Review: Trickery by Roald Dahl

Trickery shows the similarity between Roald Dahl’s writing for children and adults
Trickery shows the similarity between Roald Dahl’s writing for children and adults
SURESH KARADIA FOR THE TIMES

About a year ago Penguin hit on the neat idea of reprinting Roald Dahl’s short stories, spanning the 1940s to the 1980s, in themed collections. The titles are a wonderfully unsettling guide to the beloved children’s author’s preoccupations: Lust, Fear, Madness, Cruelty. The latest addition, Trickery, is the most Dahlian of the lot.

At first glance Dahl’s cruel, vindictive stories for adults have little in common with his jolly kids’ world of giant peaches, friendly giants and chocolate factories. Trickery shows how similar his writing for children and adults really is. Indeed, one story collected here, The Champion of the World, evolved into a children’s book, Danny, the Champion of the World.

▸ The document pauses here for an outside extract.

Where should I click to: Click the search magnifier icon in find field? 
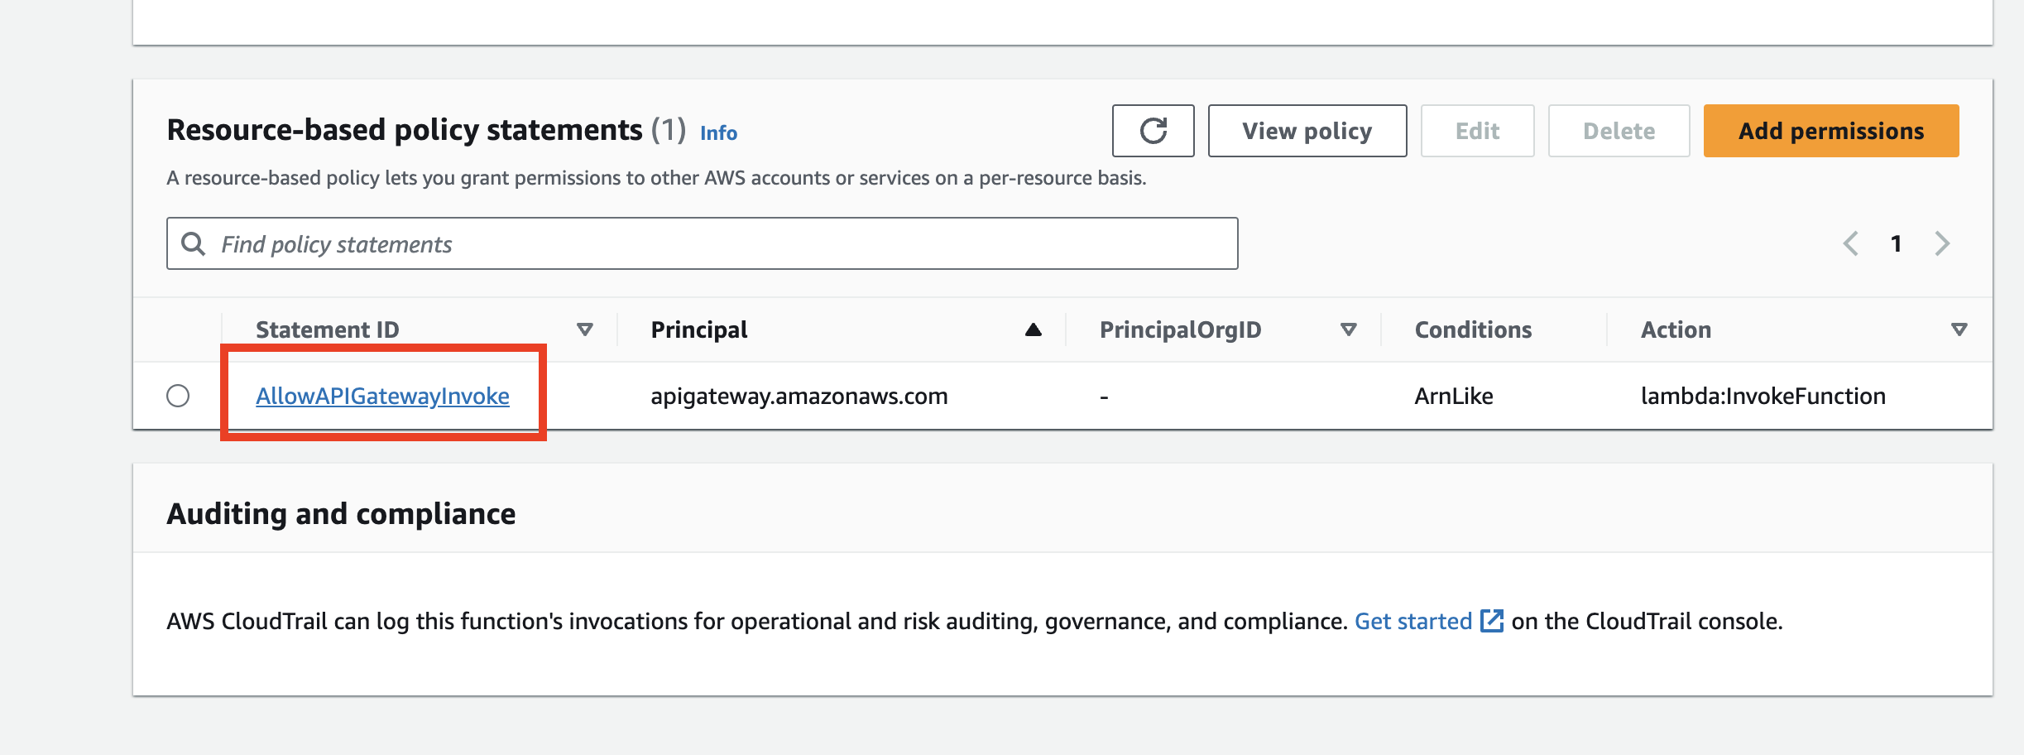(x=195, y=243)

The best story in this collection is The Hitchhiker. A wealthy writer on his way back to London picks up a shady-looking cockney from the side of the road. He turns out to be a “fingersmith”, blessed with almost magical powers of dexterity and able to steal whatever he wants undetected. The pair gleefully race the car as fast as it will go; when they are stopped, they nab the policeman’s notebook. Nobody has any record of their crime. It’s joyously anarchic stuff, the sort of adventure you hope adult life will be full of when you’re a child.

That happy ending is unusual. Things don’t end nearly so well for the wounded, delirious Second World War pilot who thinks he has landed safely back in allied territory.